植物は実は歩きます。勿論、自分だけでは無理なので鳥や獣や風の助けを借りる必要はありますが。さて、一般的に砂漠化は毎年数キロのスピードで周辺に広がっていると推測されていますが、例えば樹木の動けるスピードは確実に1km/年以下ですから、砂漠の反対側に草地や森林が「逃げる」スピードは砂漠には絶対勝てないわけで、結果として森林帯の幅は毎年縮小し続けることになります。アマゾンや南アジアにおける人為的な森林破壊に加えて、この温暖化による砂漠化の圧力が二重に森林を痛めつけています。砂漠化は、CO2吸収源である森林面積を減らす現象ですから、結果として温暖化を加速することもまた確実です。

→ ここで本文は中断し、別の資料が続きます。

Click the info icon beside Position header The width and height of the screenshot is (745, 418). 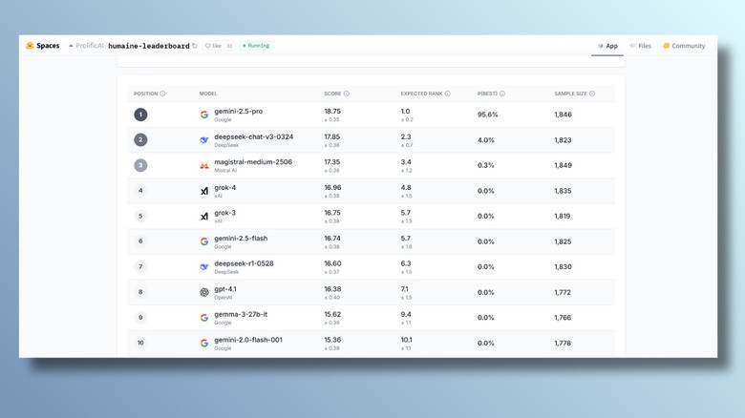[163, 94]
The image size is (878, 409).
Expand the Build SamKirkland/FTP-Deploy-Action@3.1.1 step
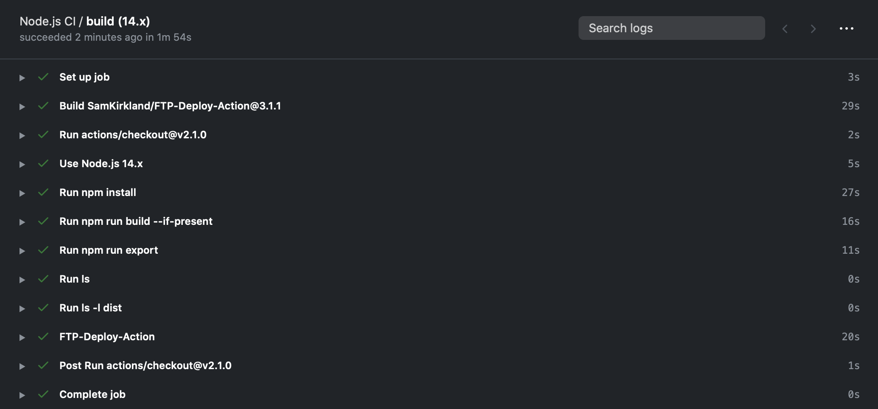point(22,106)
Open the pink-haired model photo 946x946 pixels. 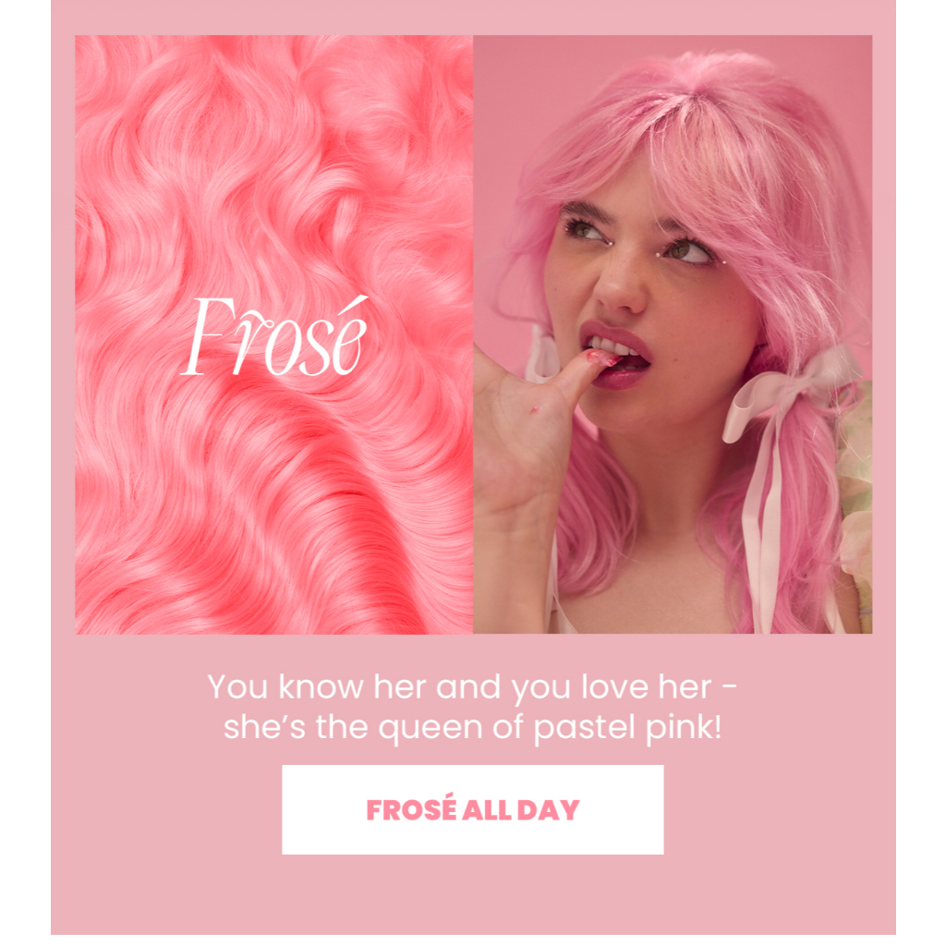pos(673,334)
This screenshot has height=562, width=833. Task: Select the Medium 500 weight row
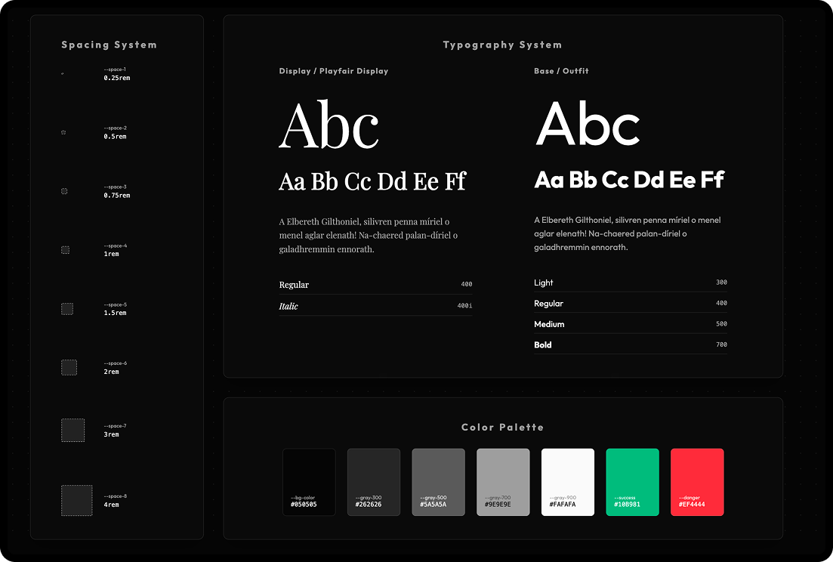pyautogui.click(x=630, y=324)
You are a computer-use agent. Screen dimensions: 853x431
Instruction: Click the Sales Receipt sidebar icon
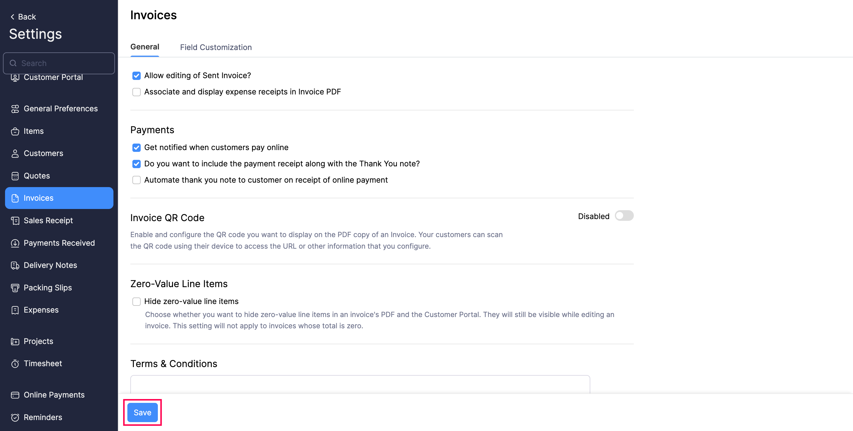(x=15, y=221)
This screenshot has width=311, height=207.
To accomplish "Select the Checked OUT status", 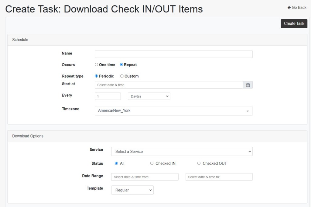I will [199, 163].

必要なことは、人間が砂漠化の原因(焼畑や過放牧や灌漑用水の使い過ぎによる塩害など)を食い止めると同時に、人工的な植林によって木の歩くスピードを加速する努力を続けることですこれは広大な森林面積に対し幅2-3kmで新たに植林し続けることを意味しますので大変な作業でもあります。しかし、闇雲な植林はあまり好ましくない結果をもたらす場合があります。つまり、その地域の気候にマッチした最適な樹種を選択する必要があることを忘れるべきではありません。それを怠ると、その環境に本来あってはならない森林が生まれることになり、環境とのミスマッチ(これはある種の環境破壊になります)が出現してしまう可能性すら生じます。